● Written request
Quote the records word for word from the line containing "Click the checkmark" through the line containing "Action: (x=100, y=560)", including both of those lines, and leave out the pictures.

● Provided records
..........

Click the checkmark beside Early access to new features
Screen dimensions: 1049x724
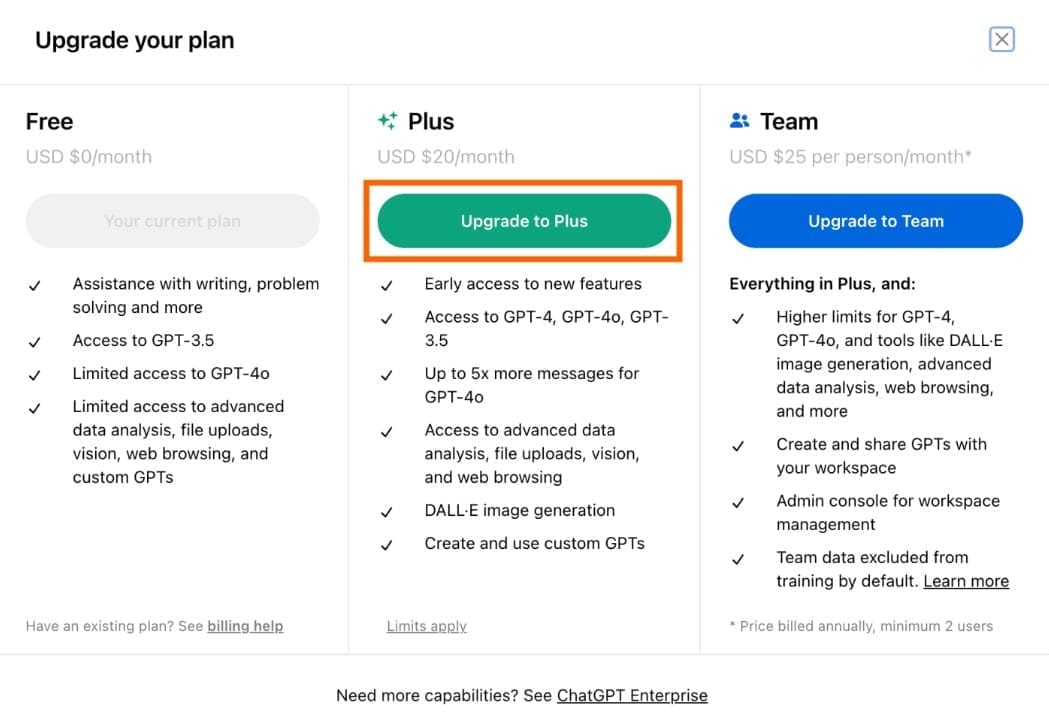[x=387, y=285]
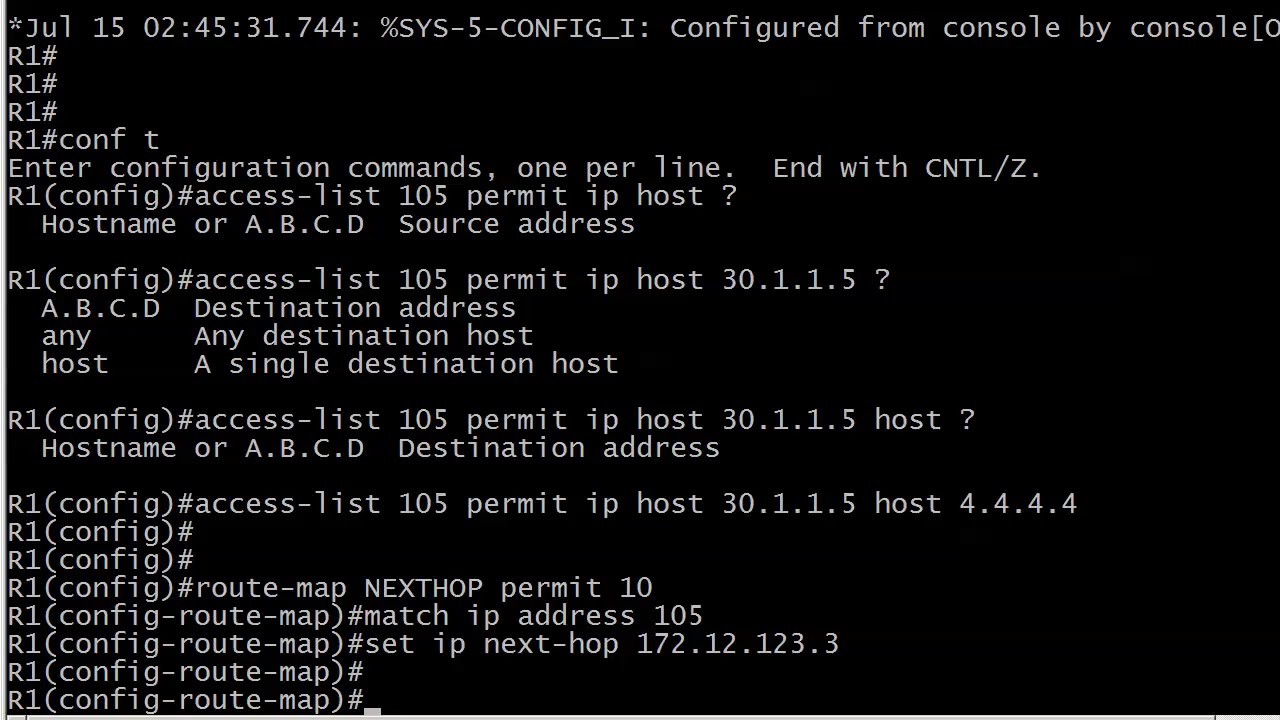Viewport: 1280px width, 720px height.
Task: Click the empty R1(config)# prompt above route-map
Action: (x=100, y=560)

..........

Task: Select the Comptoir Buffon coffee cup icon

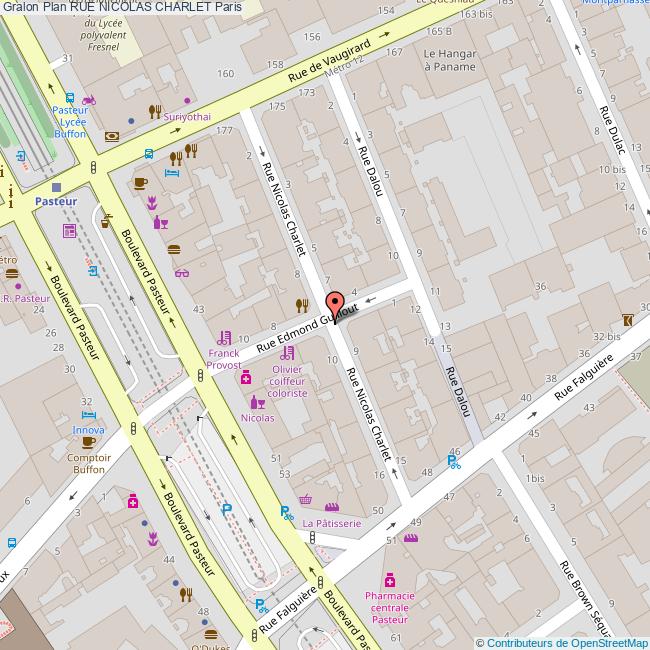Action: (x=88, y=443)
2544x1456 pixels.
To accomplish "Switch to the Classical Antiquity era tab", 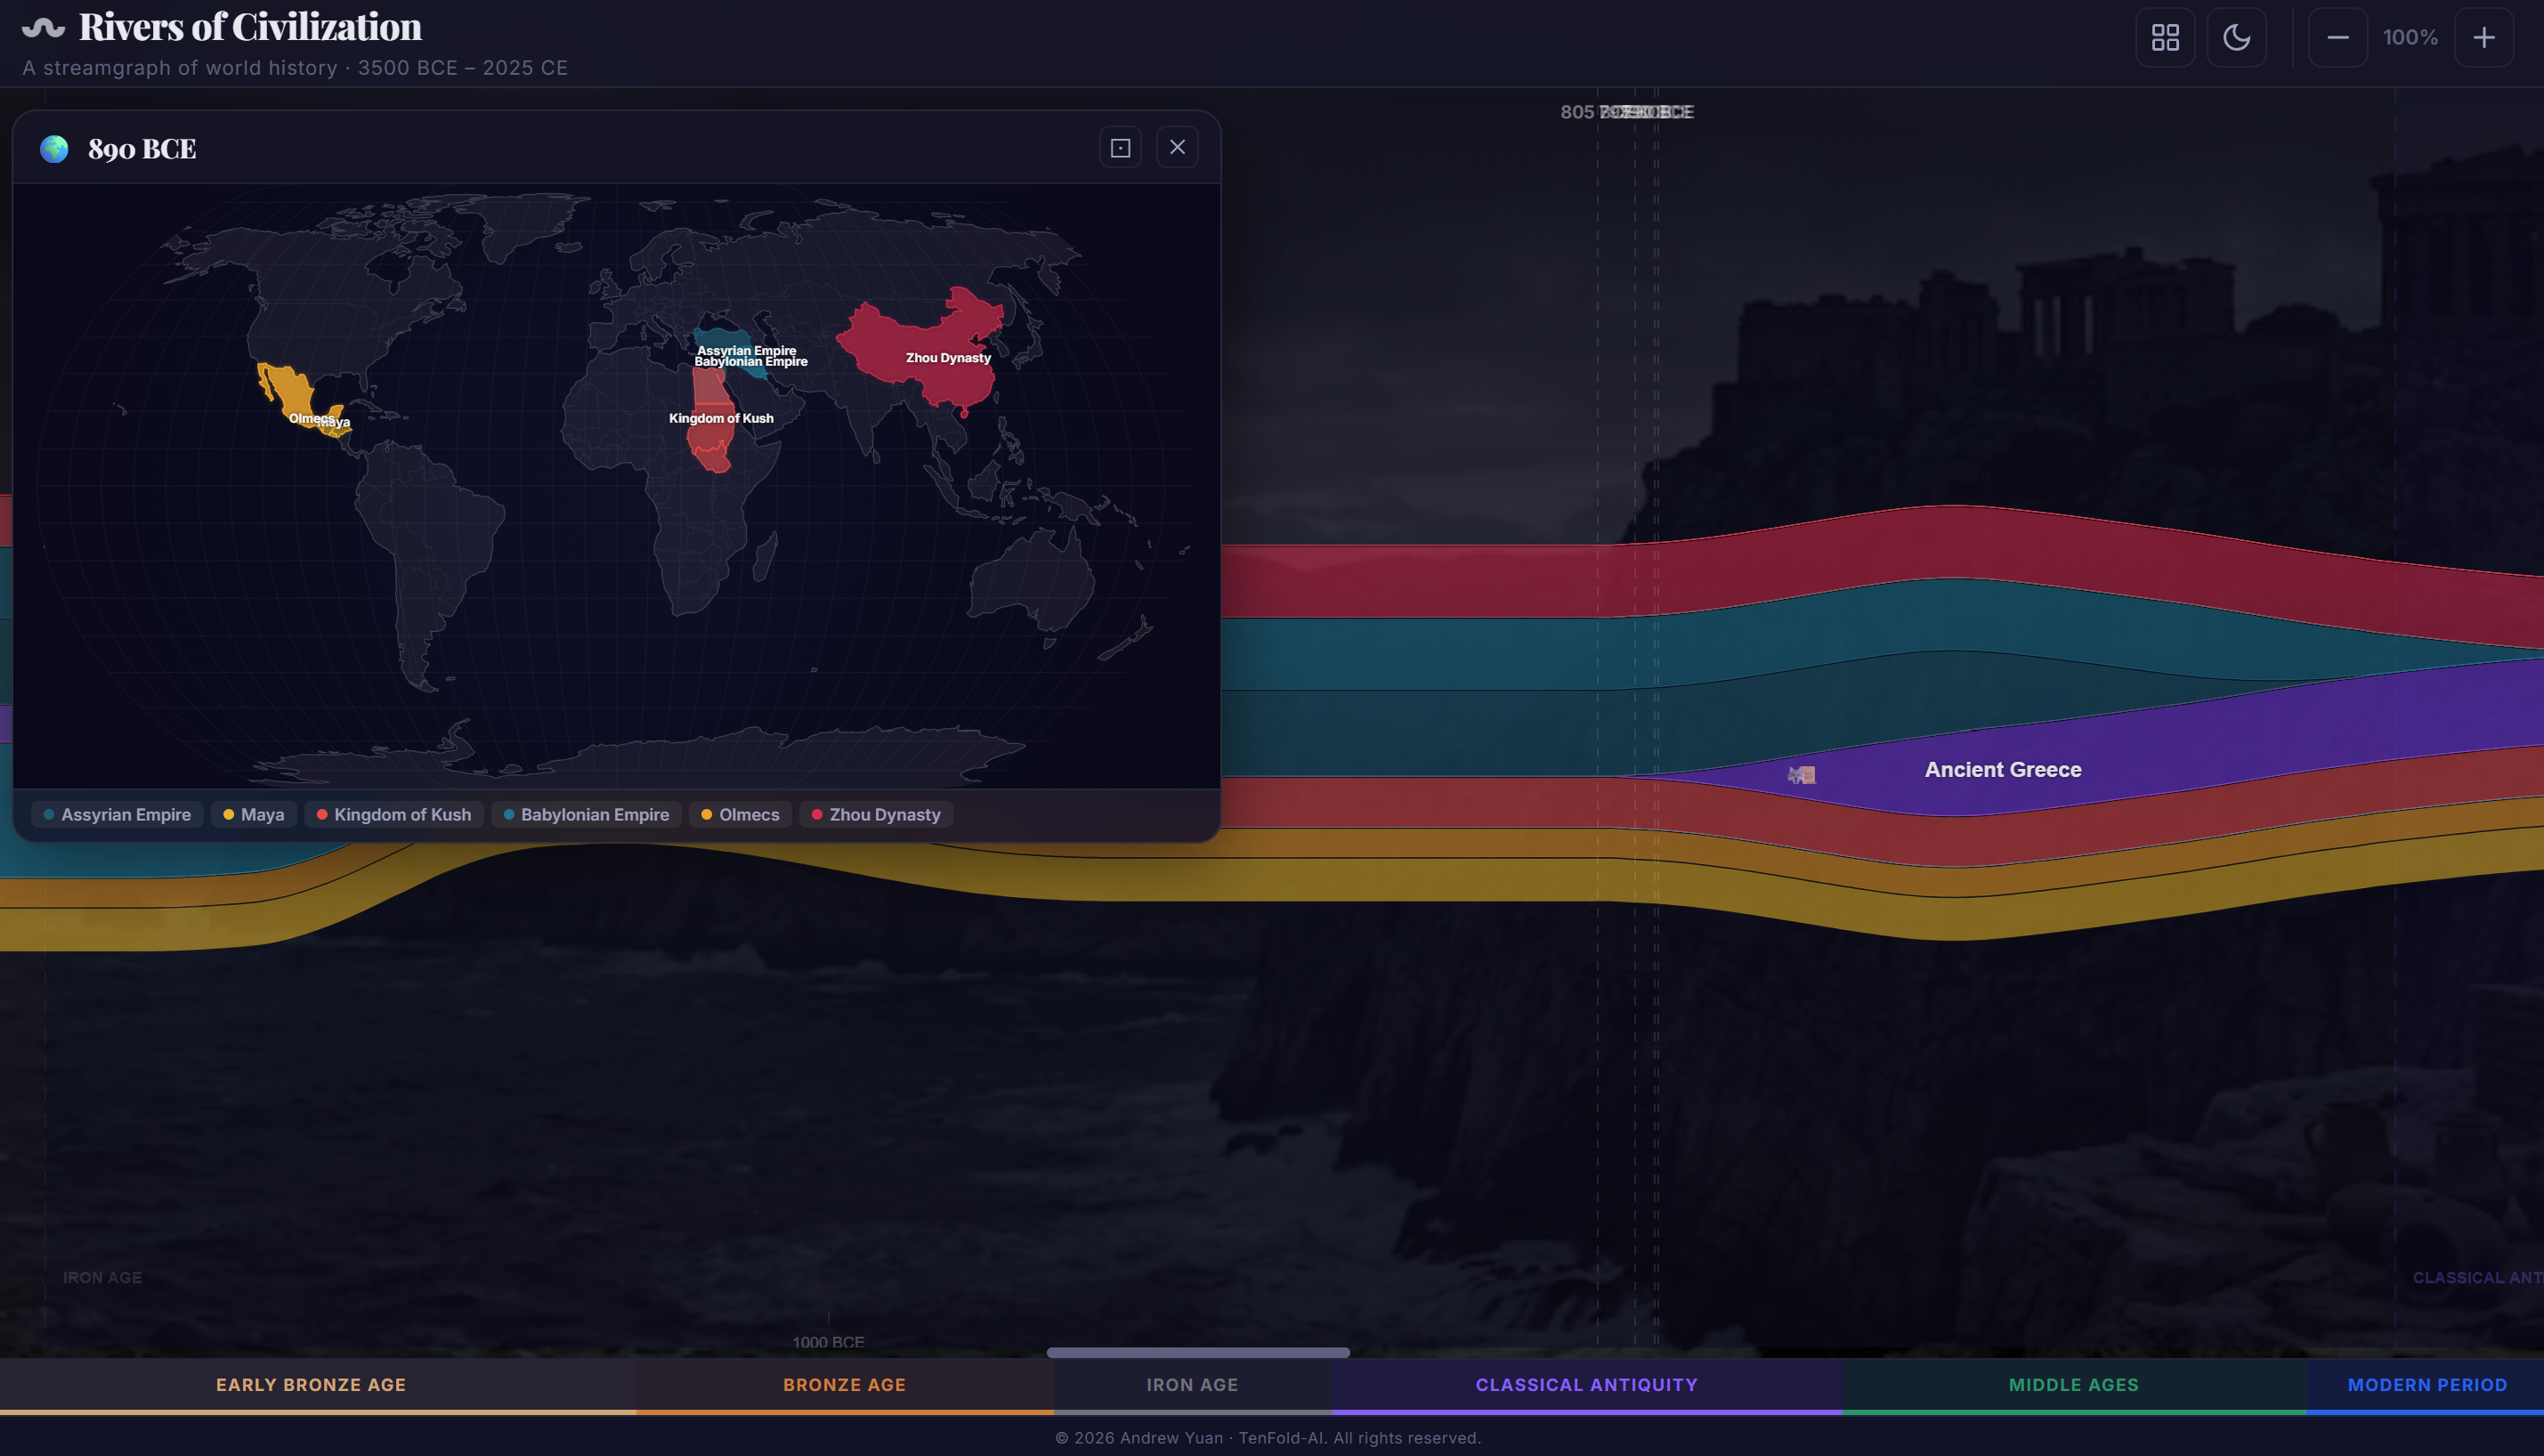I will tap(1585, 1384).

..........

● Written reply
Click the checkmark beside Early access to new features
Screen dimensions: 1049x724
[x=387, y=285]
Viewport: 1280px width, 720px height.
Task: Click the empty R1(config)# prompt above route-map
Action: (x=100, y=560)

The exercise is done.